RECORDS PROVIDED>
—————

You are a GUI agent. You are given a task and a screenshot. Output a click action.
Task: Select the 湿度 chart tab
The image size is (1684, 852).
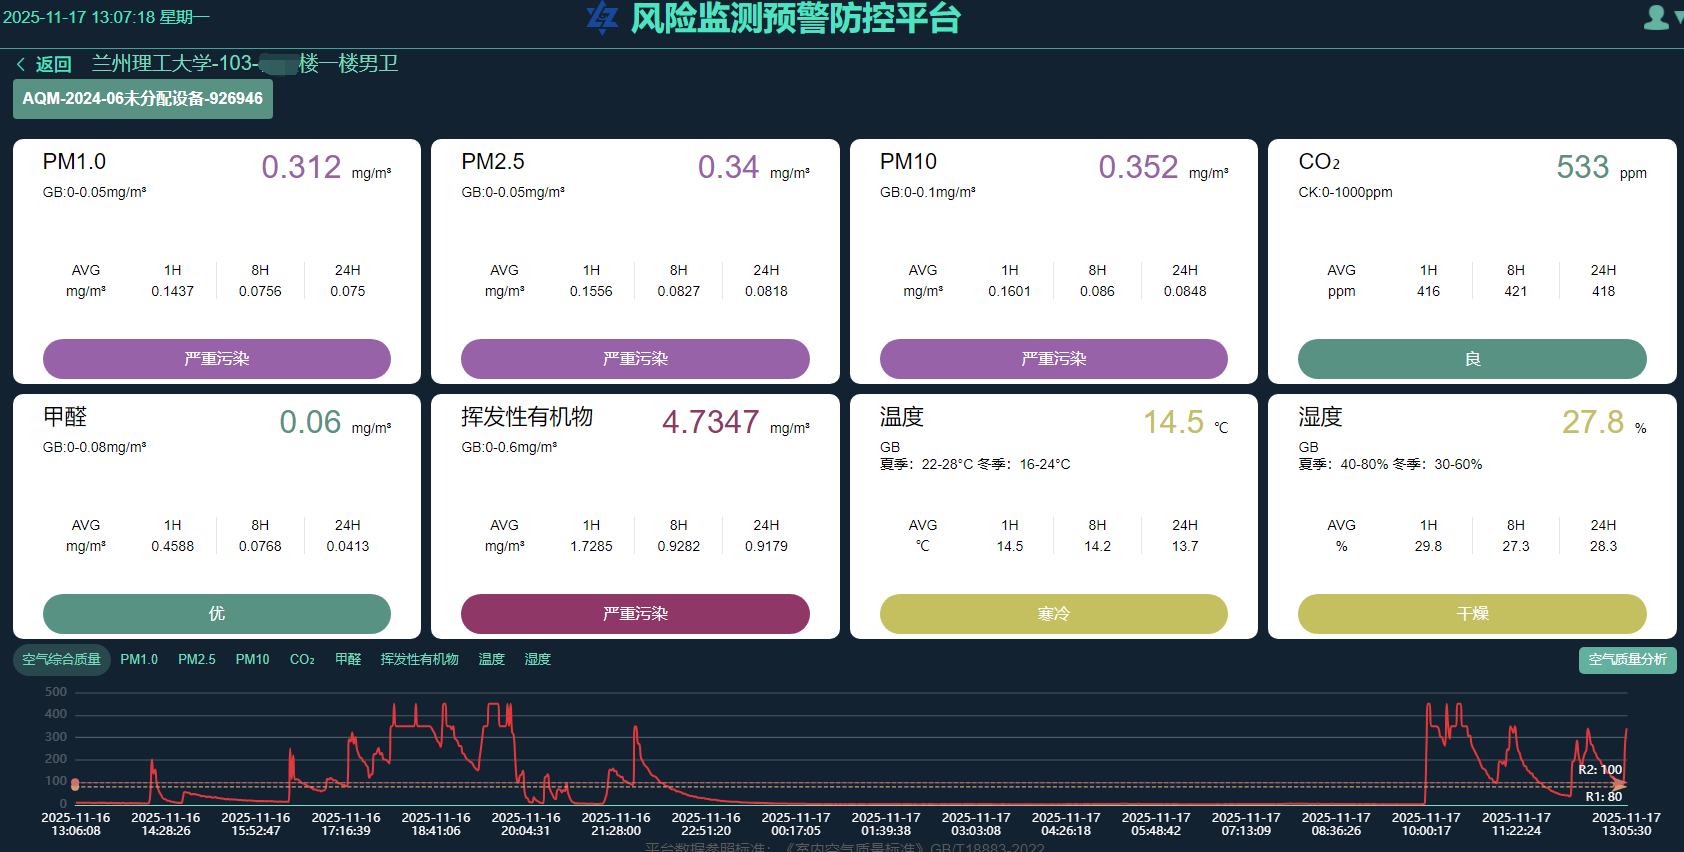point(537,660)
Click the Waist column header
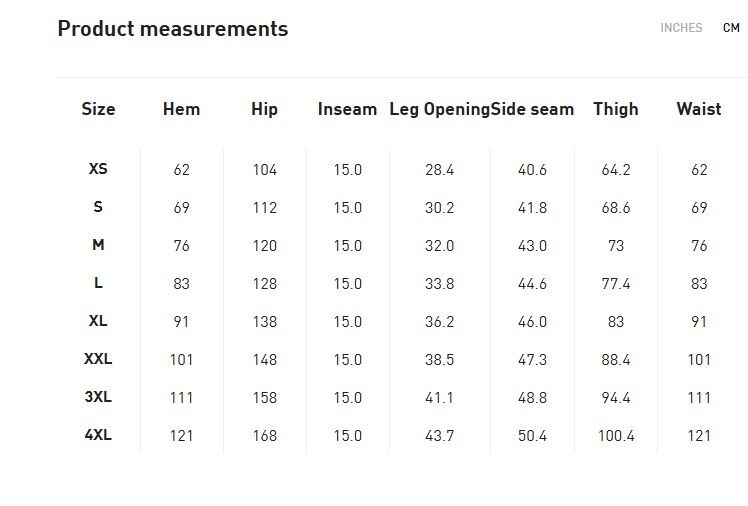Image resolution: width=748 pixels, height=506 pixels. (698, 110)
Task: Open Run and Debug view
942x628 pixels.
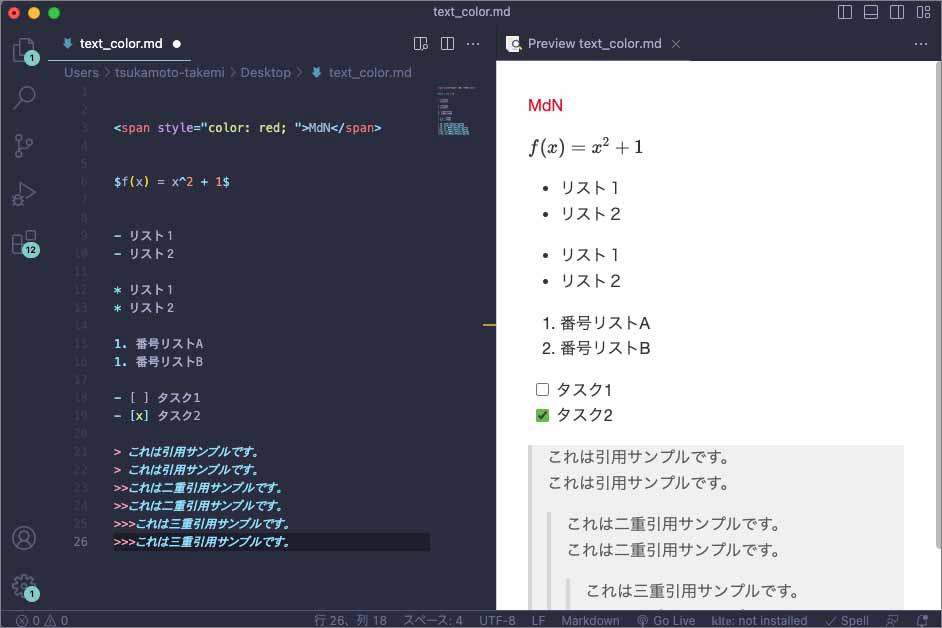Action: click(22, 194)
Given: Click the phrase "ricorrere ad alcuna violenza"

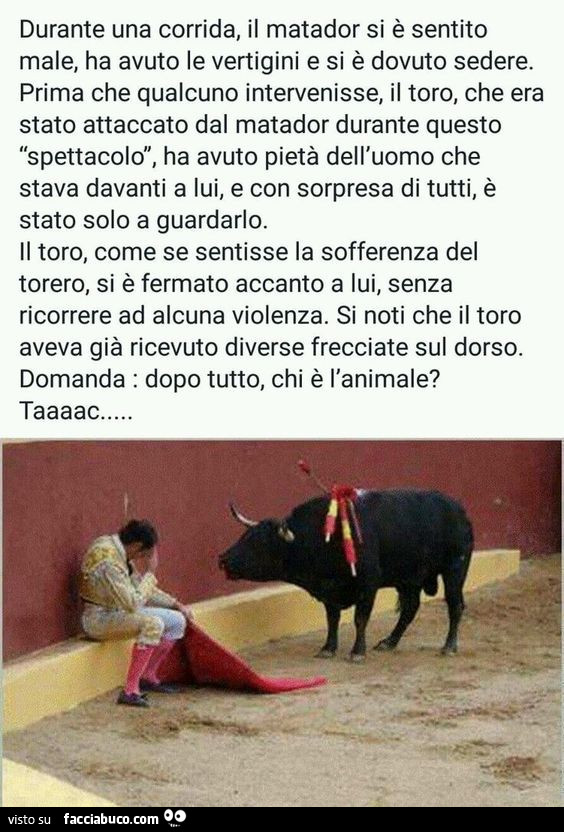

—————

ACTIVITY>
Copy each line of the records precisely and drop any images they hold.

ANSWER BELOW>
You are a GUI agent. You are given a task and a screenshot. Output a click action.
Task: Select the 湿度 chart tab
The image size is (1684, 852).
point(537,660)
Click the Waist column header
Image resolution: width=748 pixels, height=506 pixels. (698, 110)
Task: Open Run and Debug view
942x628 pixels.
Action: click(22, 194)
Given: Click the phrase "ricorrere ad alcuna violenza"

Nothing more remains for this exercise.